Chris: 00:58:51 – But sometimes people need to get really good at Level Three before they can move to Level Four. And so in our ramp-up program, we do teach some more black-and-white ideals; do things specifically this way. Later on as people move on in mentoring, they learn that everything’s really a shade of gray and that different solutions are going to work for different boxes, but not every box, yada yada. So when we’re asking ourselves, what do my staff want? The question that we have to really be thinking about it is what do they want now? Have we given them a taste of entrepreneurialism and they didn’t like it? Have we not challenged them enough? Are they bored? Are they going to be looking for something else? Can they make a living at what they’re currently doing? If not, what should they be doing instead? With our clients, it’s important to always be asking, “What do you want now?” Because we attract them based on this ideal of novelty. You know, people come and do CrossFit because it’s unlike anything else. Most of my clients have tried other things before and they might have liked it, they might not have. It might’ve been effective, maybe not. But what’s important is that it’s a different workout every day. And some of us who have been doing this for a while forget that. So when I asked, you know, 32 gym owners in Charlotte how many people are still doing CrossFit the same way they did it on their first day, only about three hands went up. I started off doing CrossFit.com; I don’t do that anymore. You know, I focus on Olympic lifting and I’m going slightly back to powerlifting. And in this episode Dr. Ryan DeBell talks about using bodybuilding. It’s important to continually be asking the client “what do you want now” so that we’re providing that novelty that we promised them in the first place. So this might take the form of specialty programs; it might take the form of reassessment. It’s probably going to take the form of constant reminders of achievement.

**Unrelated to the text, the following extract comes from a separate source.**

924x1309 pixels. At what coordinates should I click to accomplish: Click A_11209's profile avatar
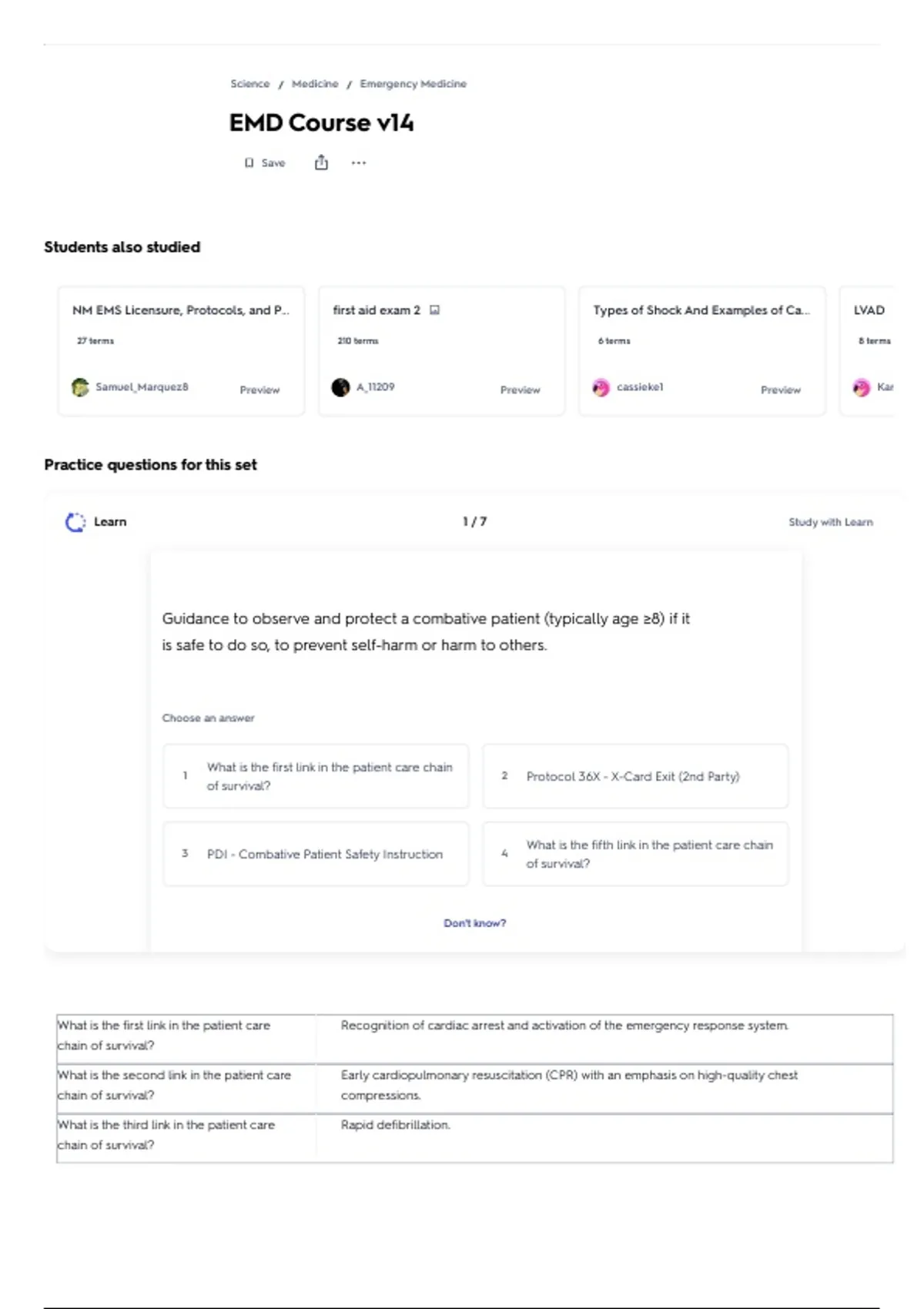[340, 387]
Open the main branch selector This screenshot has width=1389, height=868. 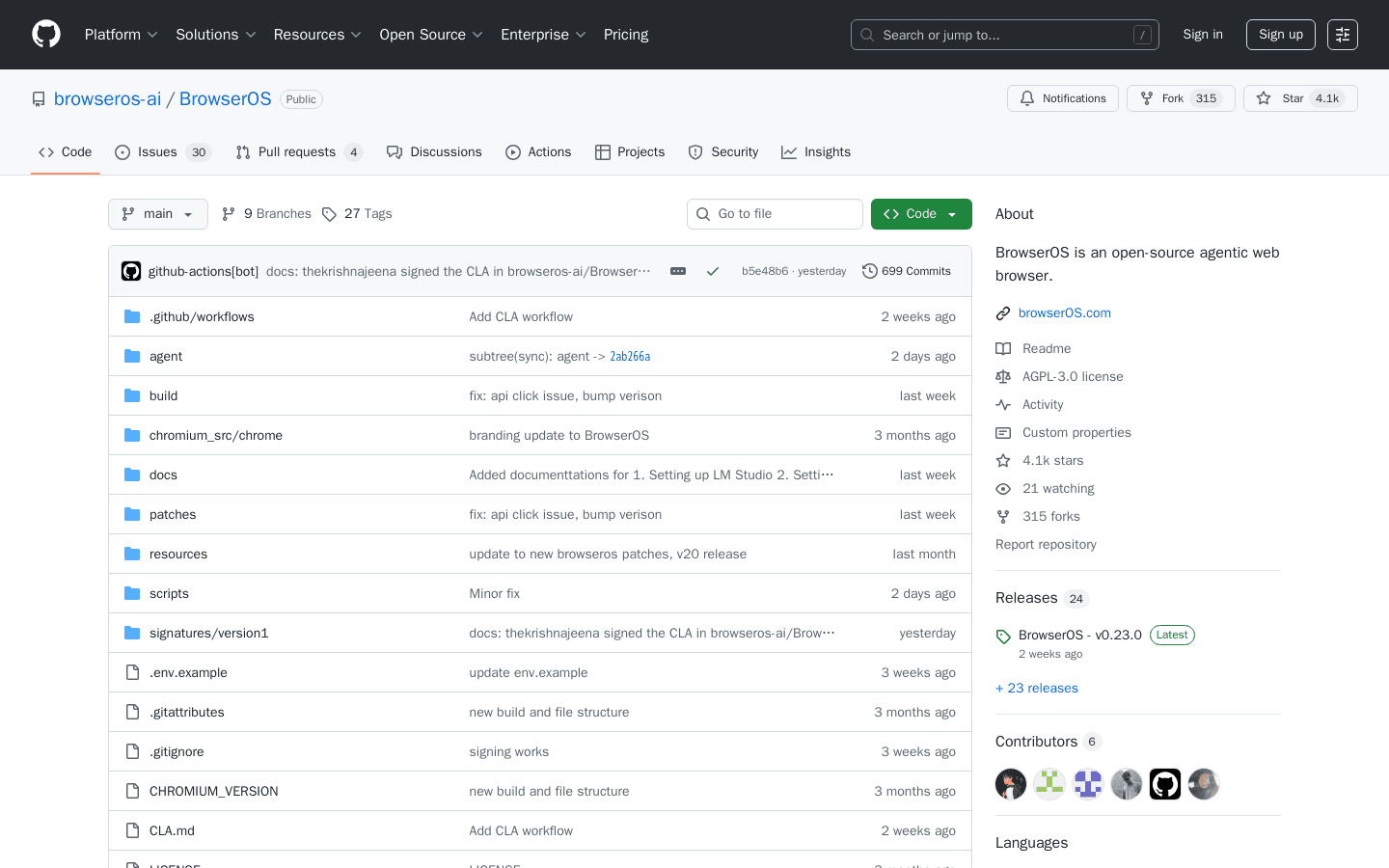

Chris: 01:00:34 – We are not wired to pursue one single goal, focused and relentlessly forever. That’s just not how our species is wired. What we’re focused to do is to pay attention to threats, to look for new opportunities all the time, to harvest the opportunities that are within our reach, and also to celebrate success. This is something that we’ve been doing now forever. So when we do Bright Spots, we call people every time they hit a PR and we don’t always, you know, talk about their previous workout goals, instead what we do is celebrate their little successes. It’s more important for somebody to have frequent successes, even if it’s not a goal that they’ve identified, than it is for them to constantly be pursuing one goal. It’s true that very high-level athletes have conditioned themselves to the pursuit of one goal. These are not generally our clients, and high-level CrossFit athletes, even, are not focused on one goal. They’re not gonna just deadlift 700 pounds because that’s not going to win them the Games. This is why CrossFit is so attractive. This is why specialty groups are so attractive to my veteran members. This is why constant reassessment and celebration of Bright Spots is so critical. What it comes back to again is the question, “What do you want now?” And if you’re constantly asking yourself that, that’s going to change the way that you deliver your service. If you constantly ask your coaches that, it’s going to change the way that you put your services together to make a viable career for them. And if you ask your clients that, you’re going to make everybody happy and make your job a lot easier. Have a great week.